Quando a primeira temporada de Ó Paí, Ó estreou na Globo, em outubro do ano passado, uma questão preocupava a emissora: o público do Sul e Sudeste do País iria se identificar com a malemolência baiana da série? A dúvida, porém, dissipou-se logo no primeiro dia da atração, uma sexta-feira.

 

Na Grande São Paulo, o seriado marcou 24 pontos – bom índice, considerando que Amor & Sexo registre hoje média de 15 pontos. Nos outros episódios, o ibope se manteve na casa dos 20 pontos, sem contar o sucesso que a trama obteve no Nordeste. Em Salvador, os índices chegaram a 46 pontos, audiência digna de final de novela das 9.

 

Tamanha repercussão rendeu, além de uma indicação entre os finalistas ao Emmy Internacional, na categoria comédia, uma 2ª temporada do enredo gravado na Bahia e feito pelo Bando de Teatro Olodum, que estreia nesta sexta-feira, às 23h15.

 

Dessa vez, os quatro episódios, exibidos sempre às sextas, serão interligados.

 

Mocinho incorruptível, Roque, cantor de axé interpretado por Lázaro Ramos, agora comete deslizes.

 

Além de trair a namorada, Dandara (Aline Nepomuceno), com a empresária musical Patrícia (Luana Piovani), o protagonista politizado compra briga com os amigos. Tudo porque quer chamar um fiscal da prefeitura (vivido por Luis Miranda) para inspecionar o cortiço prestes a desabar. "Essa temporada é baseada na (peça) O Inimigo do Povo, do (dramaturgo norueguês) Ibsen. De alguém admirado, o Roque vira inimigo", explica Lázaro ao Estado, em entrevista por telefone.

 

Mas os vacilos do personagem não farão dele um anti-herói. "Na ânsia de fazer o certo, ele peca pelo excesso.

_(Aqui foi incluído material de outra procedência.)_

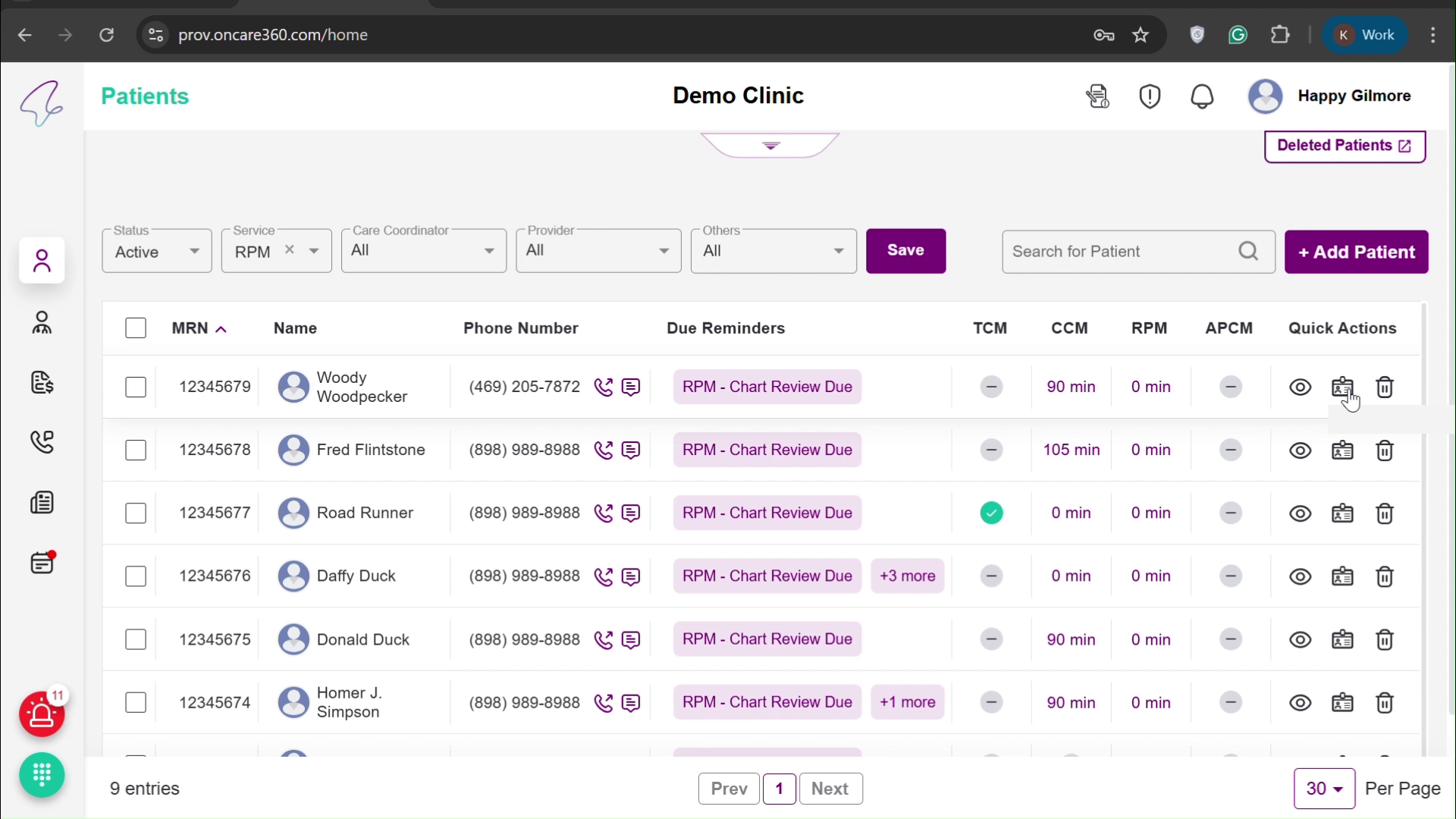1456x819 pixels.
Task: Select the Patients sidebar person icon
Action: [x=42, y=260]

Mas como é herói, volta a ser o bom e velho Roque. E vai até ter filho com a Dandara", revela.

 

Todos os personagens continuam de onde suas histórias pararam. Assim, a travesti Yolanda (Lyu Arisson) permanece casada com a lésbica Neuzão (Tânia Toko), e Queixão, o vilão abilolado de Matheus Nachtergaele, vira evangélico e passa a namorar – e a extorquir – Joana (Luciana Souza), a crente dona do cortiço.

 

O deboche, as gírias baianas e a contestação social vêm, é claro, embalados por muita música, com Lázaro no vocal. Agora, o repertório vai de Michael Jackson, com Black or White, a bossa-axé, estilo inventado pelo personagem. "Cada vez que o Roque ensaia seu axé pesado, o cortiço treme. Então, ele inventa a bossa-axé. É o axé no violão (risos)."

 

QUESTÃO COMERCIAL

Com a volta do Bando de Teatro Olodum em cena, além de Taís Araújo no posto de protagonista de novela das 9 e Camila Pitanga como mocinha das 6, os negros assumem papel de destaque na TV. Em plena era Obama, Lázaro desconfia do modismo e espera que o processo seja duradouro. "Eu não me considero moda não."

 

Para ele, no entanto, o fato tem raiz menos social e mais comercial. "Quando viram que Da Cor do Pecado, Cobras & Lagartos, Cidades dos Homens, Ó, Pai, Ó deram ibope, a TV percebeu que isso agradava o público. E TV quer mesmo é ter audiência."